Tuesday, April 28, 2015

A Year of Global Health with the United Methodist Church

By Holley Hooks, MPH, CPH
Missional Intern with Young Adult Missional Movement



When I graduated with my master’s degree in public health last May, I wasn’t really sure what would come next. Little did I know, God had big plans for me. As in, all-the-way-across-the-world plans. 

By that time, I knew that global health and development were something I was really interested in but I had never spent any time abroad except for a mission trip to Mexico and a month of studying abroad in India. I also knew that in order to make my way into this field, I would have to spend significant time working in other countries. Quite frankly, that thought terrified me.

I decided to get my feet wet by participating in the United Methodist Church’s Global Justice Volunteer program (GJV for short). The GJV program is a great opportunity to spend two months in a new country to learn about social justice issues occurring in that country. 
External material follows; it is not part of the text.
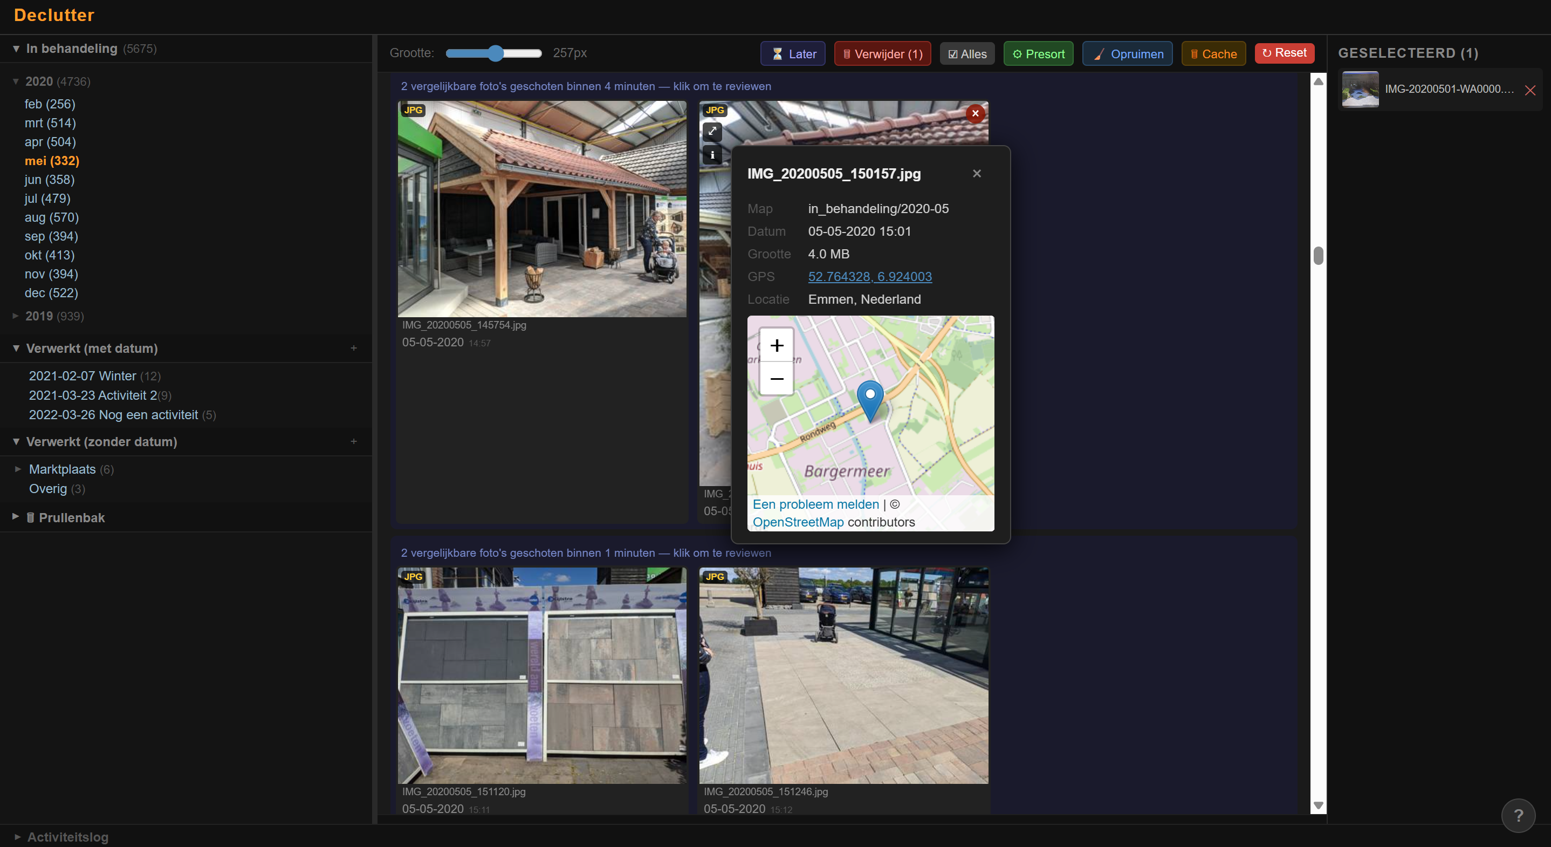Click the info icon on the photo thumbnail

(x=712, y=155)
I was placed in the Philippines and one of my assignments was working with the Typhoon Haiyan relief in Tacloban City. The idea of going to a disaster zone was a little daunting, but as soon as I arrived, I knew I was where I was supposed to be. It was clear that much help was needed and I felt strongly in my heart that I could use my skills and training to work with the community to make life a little easier. I had a blast living with locals and assisting with various areas of construction and community health. 

When the time came for my program to end, I didn’t feel like my time in the Philippines was over. I made connections with Norwegian Church Aid and made arrangements to join their hygiene promotion team. As a hygiene promoter, I worked with an amazing group of people to create a community hygiene campaign that aimed to prevent diarrhea and vector-borne diseases. At the end of the campaign, our follow-up showed that community members learned from us and even used some of the tips and skills we taught! 
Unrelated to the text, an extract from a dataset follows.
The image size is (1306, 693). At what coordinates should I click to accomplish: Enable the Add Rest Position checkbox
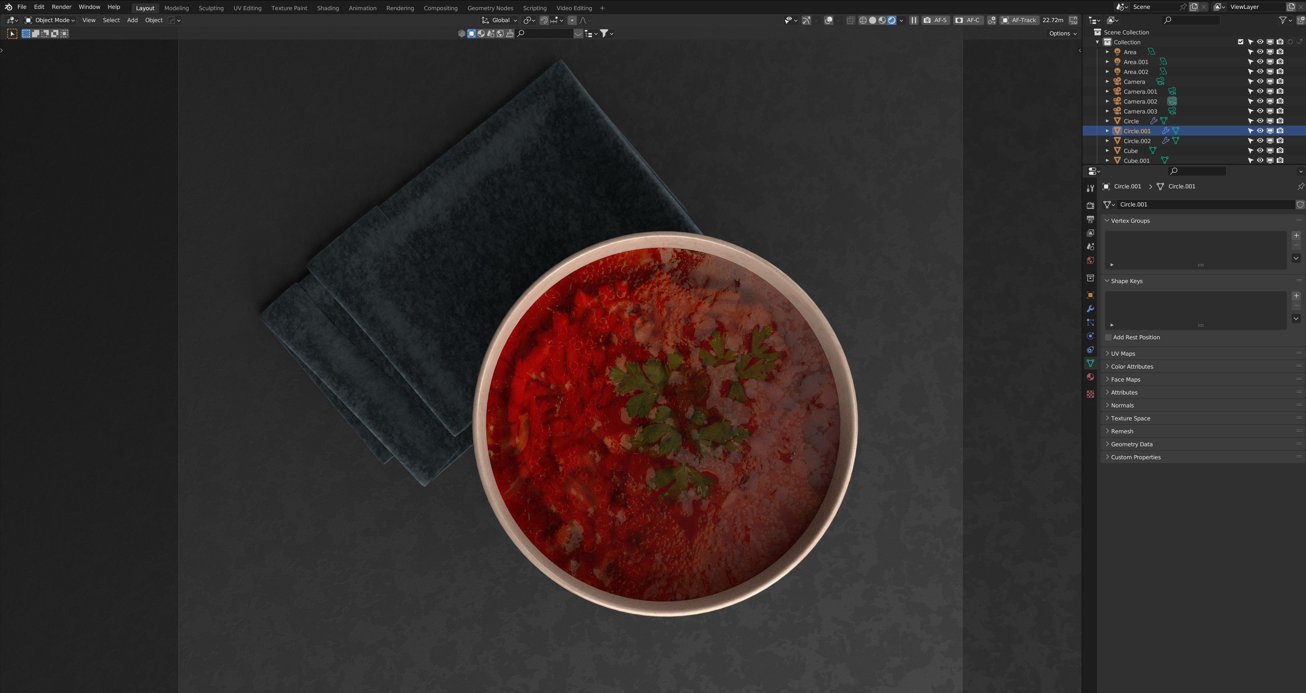1108,337
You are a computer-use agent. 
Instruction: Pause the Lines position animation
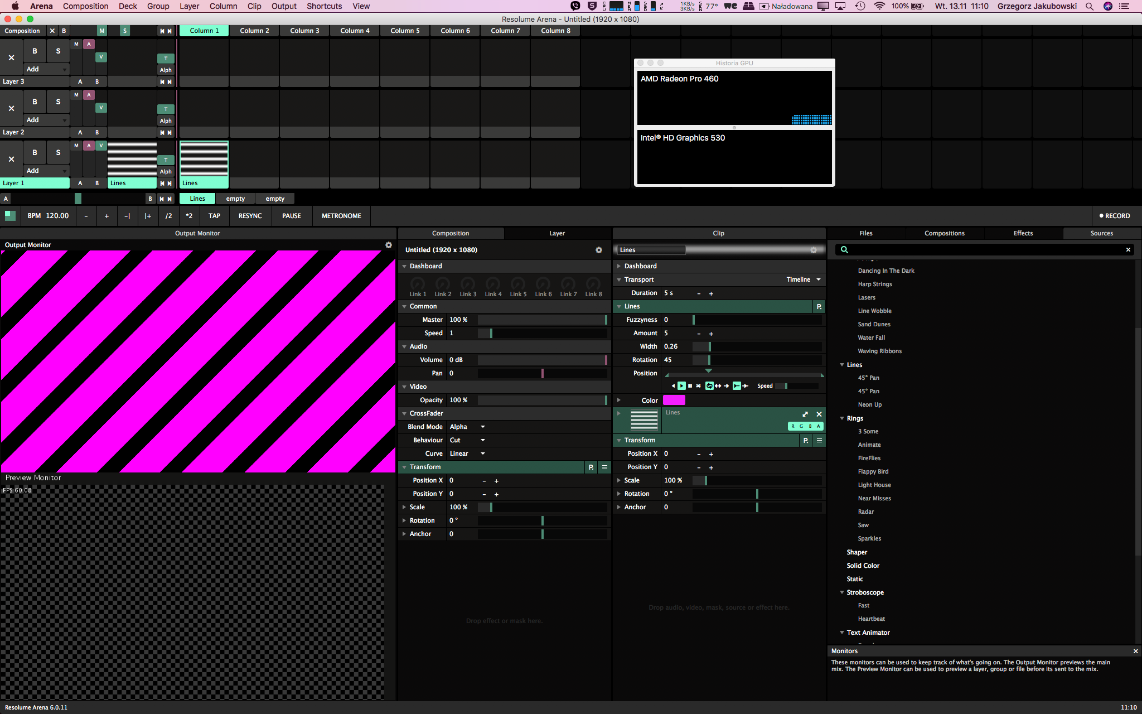click(x=690, y=386)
What was supposed to be a two-month immersion turned into four months of incredible experience and mentorship. I learned that living in a foreign country isn’t so scary after all. It’s something I’m good at, and something I want to continue doing.

After serving in the Philippines, I joined the Young Adult Missional Movement (YAMM), a program put on by the Florida Annual Conference of the United Methodist Church. The purpose of this program is for young adults to live in an intentional community and help local churches with missional outreach. My placement is in Jacksonville, Florida, where I live with three other YAMM interns. I work at Avondale United Methodist Church and Campus to City Wesley Foundation. 
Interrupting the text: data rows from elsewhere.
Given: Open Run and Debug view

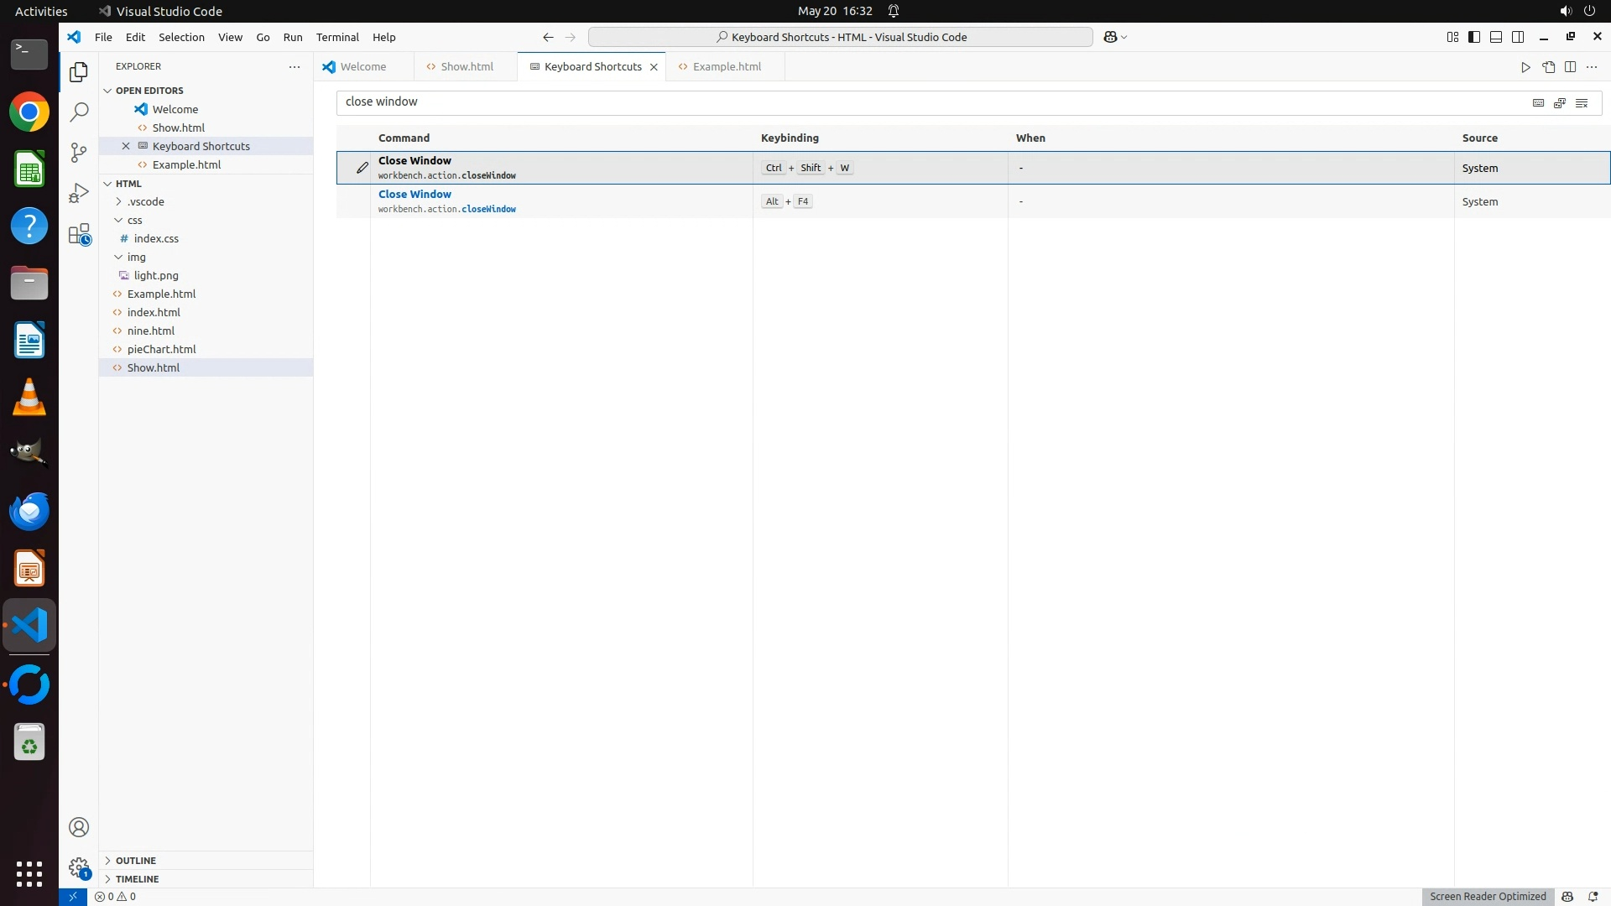Looking at the screenshot, I should coord(79,193).
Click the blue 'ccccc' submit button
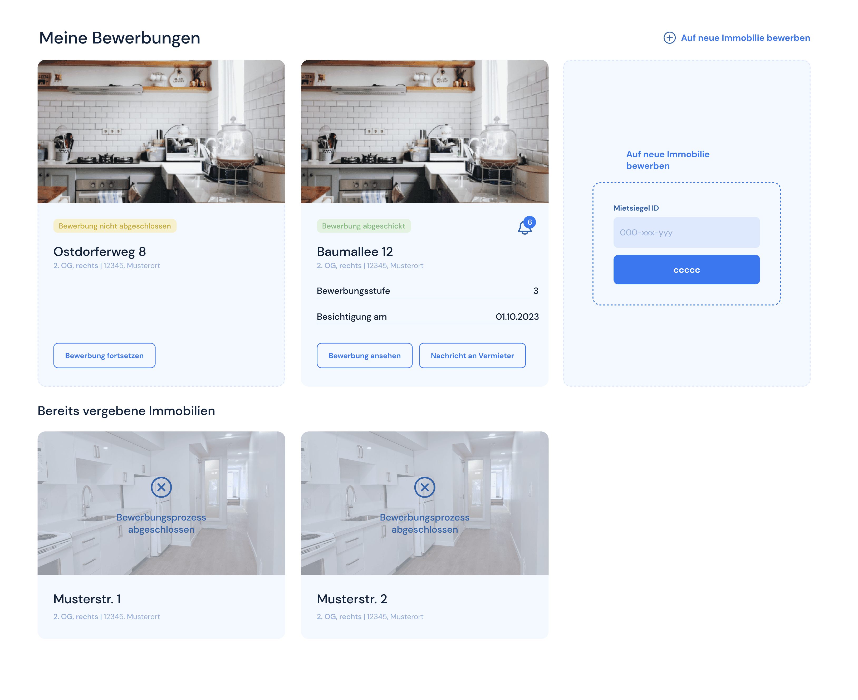858x700 pixels. click(x=686, y=270)
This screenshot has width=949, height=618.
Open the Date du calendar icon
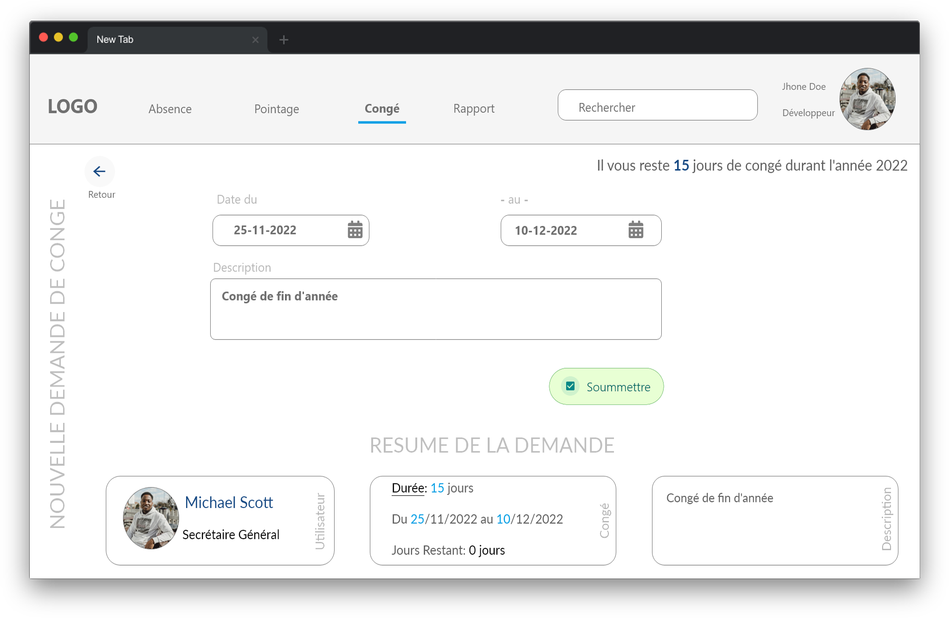[x=355, y=230]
Through this program, I have had the chance to participate in activities pertaining to HIV/AIDS outreach and human trafficking awareness. I have also been able to continue work in global health. I am currently building a relationship between Avondale UMC and a group of women in Montroius, Haiti. I visited Montrouis on a mission trip with the church and while I was there, I learned that there is a huge gap in knowledge and information on women’s health. My pastor has allowed me to take this opportunity to use my skills and passion to build a women’s health initiative that I will be taking to Haiti later this spring. I am really excited to see what the future holds for this ministry.

The verse guiding the GJV program was John 10:10:

“The thief comes only to steal and kill and destroy. I came that they may have life and have it abundantly.”

I let this verse guide me in my life and career aspirations. The way I see it, a lack of equal access to health care is a thief that steals and kills and destroys. God has blessed me with the skills and passion to make a difference, however big or small. By following my passion, I want to serve God by helping others to have an abundant, healthy life.